Today is my friend Kelly’s 30th birthday. I envy her the magic of turning 30. Without a doubt, my 30s have been the best decade of my life. Of course, when I was in my 20s I probably would have said the same thing. But when I look back I realize I was entirely too psychotic during a good part of my 20s. One of my crackpot theories (Crackpot Theory #84) is that all women in their 20s are psychotic. The more a woman progresses through her 20s, the less psychotic she gets. By the time she’s 28 or 29, she’s just normal woman psychotic and not full-on 20something psychotic. It’s different, trust me. I try to tell all my men frriends this, but they never listen.
While I have loved being in my 30s, one of the things I hate is that upon my 30th birthday, unbeknownst to me, I became defective. Sure, I always suspected I was somehow defective, but now in my 30s, people have no problem pointing it out.

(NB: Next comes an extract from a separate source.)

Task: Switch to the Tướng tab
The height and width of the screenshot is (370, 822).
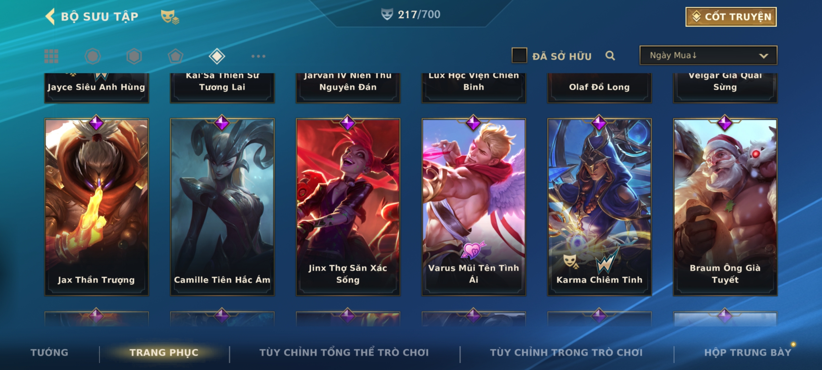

I’m 34 and have never been married. Pshaw, you say, that’s no big deal. But it is. It totally, totally is! Especially here in the Midwest where you’re like a freakshow if you aren’t married by the time you’re 26. To illustrate my point:
My friend Seamus (32 and never been married) had the unfortunate luck to get quizzed on his marital status not once, but twice in a single week. One of the quizzers asked him, upon finding out his never been married status, “So are you gay?” Seamus was dumbfounded, and a bit outraged when he relayed the story to me.
“Oh yeah,” I told him. “Once you turn 30 and you’re uncoupled you totally turn gay. I should have warned you.”
During the same week Seamus had a contractor of some sort over to give him estimates on windows or fixing his driveway or something home-reapair related, and the guy was asking Seamus about his marital status.
“He asked me why I wasn’t married,” Seamus said. “And the worst part was, that I started justifying myself to the driveway guy. I should have asked him if my mom sent him here.”
Moms generally are the worst offenders when it comes to the “what’s wrong with you, why aren’t you married” thing. I think it must be some sort of Darwinian impulse in the genetic make-up of moms that they want their offspring to reproduce, thus proving the superiority of their gene pool.
Married Friends are second on the list because according to Jodi’s Crackpot Theory #29, married people want you to be as miserable as they are.
What all these people don’t understand is that none of us over 30 can figure out why we’re not married or have never been married. The more you ask us, the more we think something is wrong with us.
When you say, “Oh, I just want you to find someone.”
We hear, “What the fuck is your problem?”
When you say, “You just need someone like. . . ”
We hear, “Clearly you are defective in some way.”
When you say, “What do you want/are you looking for in a partner?”
We hear, “Yes, you are an idiot.”
So here’s where I throw myself on the mercy of the public. If you were married anytime in your 20s, please kindly shut the fuck up. Thank you. Because, honestly, you have no idea what it’s like to be singe in your 30s. It’s a totally different ballgame than the one you played. Really.
Like my birthday friend Kelly is so fond of saying, “If I had known I was supposed to get married in my 20s, I would have worked much harder in college at finding a husband. I could have gotten a degree any time.”
Now if you waited until you were in your 30s to get married for the first time, give me a call, because I really am kind of curious to know just what the hell my problem is.